The above commands yields output like the following:

{
  "StackId":"arn:aws:cloudformation:us-east-1:123456789012:stack/myteststack/466df9e0-0dff-08e3-8e2f-5088487c4896"
}

CFT Configuration#

The CFT includes numerous configuration parameters that are grouped in different sections. All include description in the AWS console. The same parameters apply to the EC2 console and the AWS CLI usage.

Network Configuration#

Network Configuration Parameters#

Parameter key

Description

Example

VPC

Virtual Private Cloud ID

vpc-4bd6ca11

Subnet

Subnet to use for Presto nodes (must belong to the selected VPC)

subnet-123abc2b

SelectedSubnetAutoAssignsPublicIp

Set to no if selected subnet does not provide public IPs. In this case VPC endpoints are created for the Presto stack.

yes

SecurityGroups

Additional Security Groups for Presto nodes (e.g: allowing SSH access). Must select at least one.

sg-12e34aeb

EC2 Configuration#

The EC2 configuration details the infrastructure used for your Presto cluster.

Choose a CoordinatorInstanceType and WorkerInstanceType suitable for

your workload. The r4.4xlarge instance types are chosen by default and work well for most workloads. See Recommended Instance Types to assist you with what instance types may be best for you.

EC2 Configuration Parameters#

Parameter key

Description

Default

Example

CoordinatorInstanceType

EC2 instance type of the coordinator. The default instance type works well for most workloads, and further tips on choosing the right size is available.

r4.xlarge

r5.12xlarge

WorkerInstanceType

EC2 instance type of the workers. The default instance type works well for most workloads, and further tips on choosing the right size is available.

r4.xlarge

m5.4xlarge

KeyName

Name of an EC2 KeyPair to enable SSH access to the instance. See SSH Keys for more detail.

john.smith

WorkersCount

Number of dedicated worker nodes (apart from coordinator) to instantiate. Worker nodes are added to an AWS AutoScaling Group. See Auto Scaling a Presto Cluster for more details.

10

HACoordinatorsCount

Number of coordinator nodes to instantiate. If more then one, the coordinator offers HA capabilities. This number represents one active coordinator plus the number of optional hot-standby coordinators. For example, if you specify 3, then there is 1 active coordinator and 2 standby coordinators, if the active one fails. See Coordinator High Availability for more details.

1

3

WorkerMountVolume

Mount an additional EBS volume on each worker at /data. This is required when using caching for distributed storage. Ensure that the directory /data is configured in your Hive catalog properties.

no

yes

WorkerVolumeType

Type of the additional EBS volume mounted on the workers.

io1

gp2

WorkerVolumeSize

Size of the additional EBS volume mounted on the workers, in GiB. Use at least 10GiB with the io1 volume type. Range from 4 to 16384 is valid

4

100

WorkerVolumeIOPS

The number of possible I/O operations per second for the additional volume. Used only with the io1 volume type. Each 5000 I/O ops require at least 100 GiB storage size on the volume. Range from 100 to 20000 is valid

100

2000

KeepCoordinatorNode

(Debug only) Keep coordinator node running after the coordinator service fails.

no

yes

Presto Configuration#

The Presto configuration parameter allow you to configure all Presto-specific aspects of your coordinators and workers in the cluster.

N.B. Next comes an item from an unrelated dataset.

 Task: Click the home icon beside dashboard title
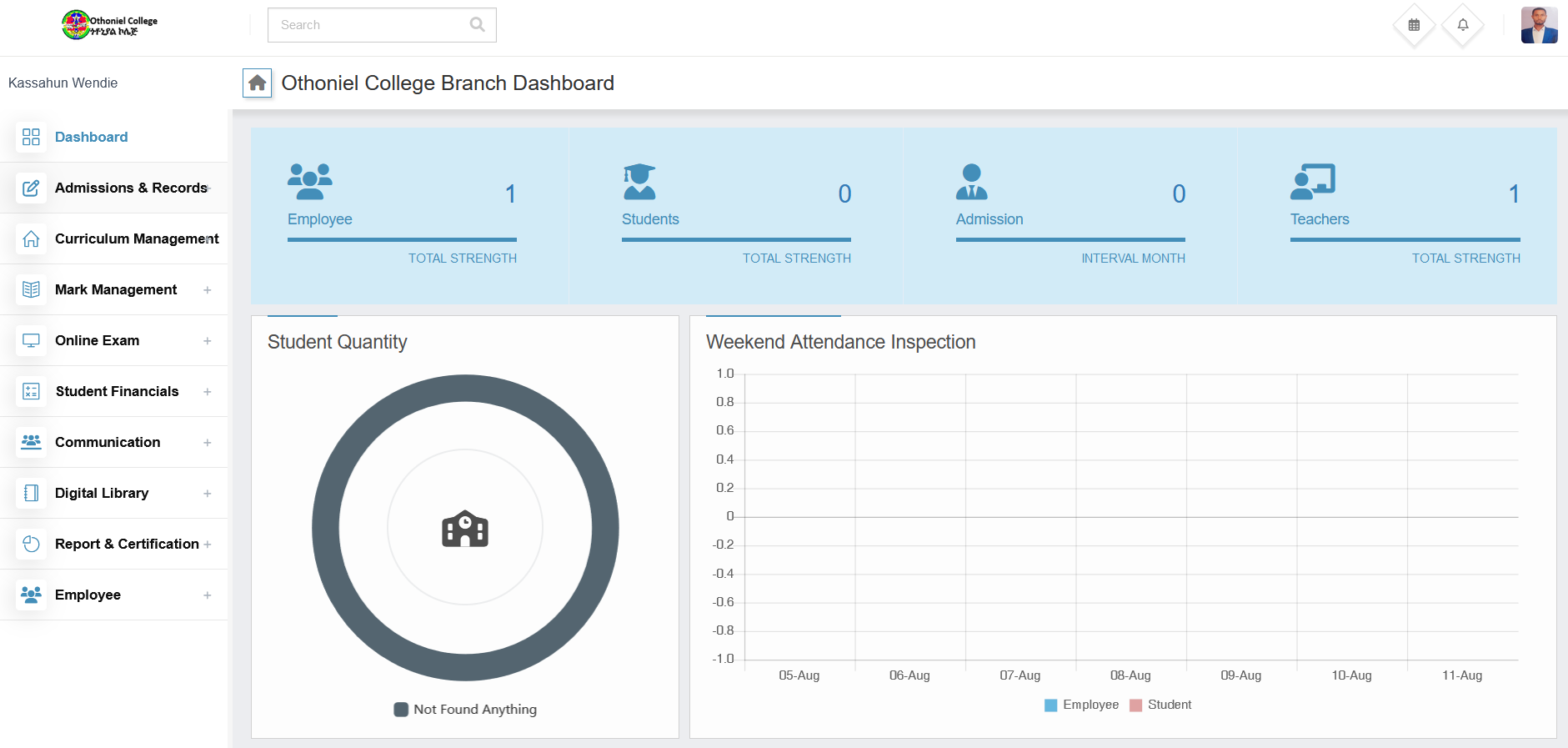pos(257,83)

Presto Configuration Parameters#

Parameter key

Description

Example

AdditionalCoordinatorConfigurationURI

URI of S3 zip file with additional configuration for the coordinator (Optional)

s3://my_bucket/presto-additional-coordinator-configuration-1.0.zip

AdditionalWorkersConfigurationURI

URI of S3 zip file with additional configuration for the workers (Optional)

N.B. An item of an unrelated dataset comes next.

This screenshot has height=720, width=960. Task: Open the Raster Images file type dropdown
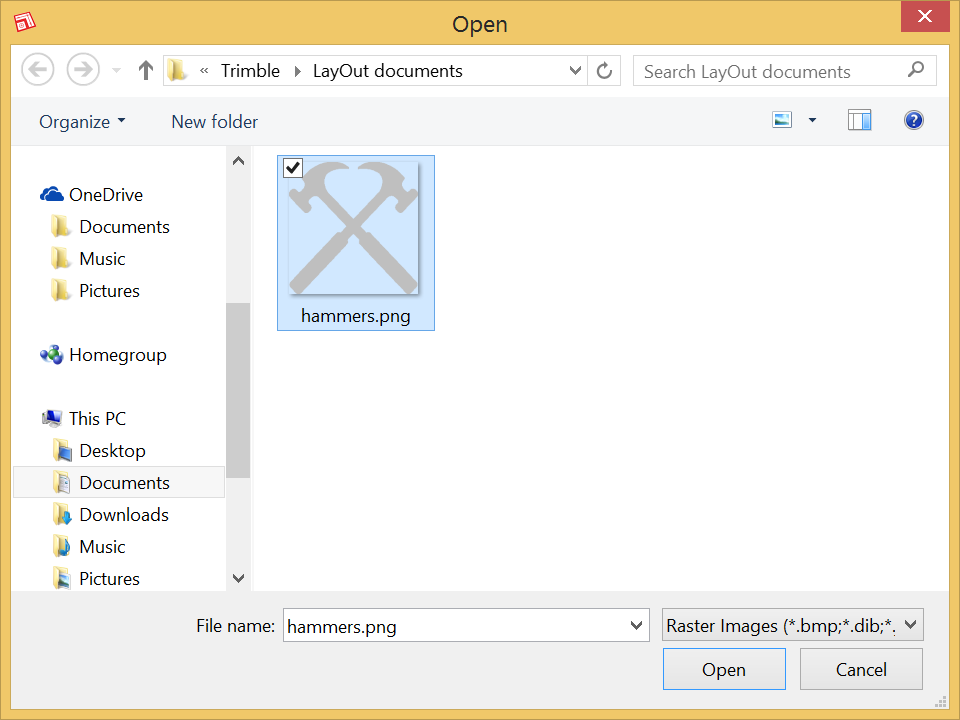point(792,624)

s3://my_bucket/presto-additional-workers-configuration-1.0.zip

BootstrapScriptURI

Optional URI of an bash script stored on S3 to execute on all nodes. The script runs after Presto is configured, but before it is started. For example, your bash script can be used to create directories, install additional software, deploy UDFs, or deploy other plugins. When the script is executed, a string argument value of coordinator or worker is passed in. You can check for this argument value in your script to perform certain actions based on the node type.

s3://my_bucket/presto-bootstrap-1.0.sh

PrestoHttpPort

Port to use for Presto coordinator and therefore the web UI as well as JDBC and other client connections. Defaults to 8080.

8088

LicenseURI

URI of the SEP license in S3. This is only needed when deploying the CFT (using a privately shared SEP AMI) without subscribing to the AWS Marketplace.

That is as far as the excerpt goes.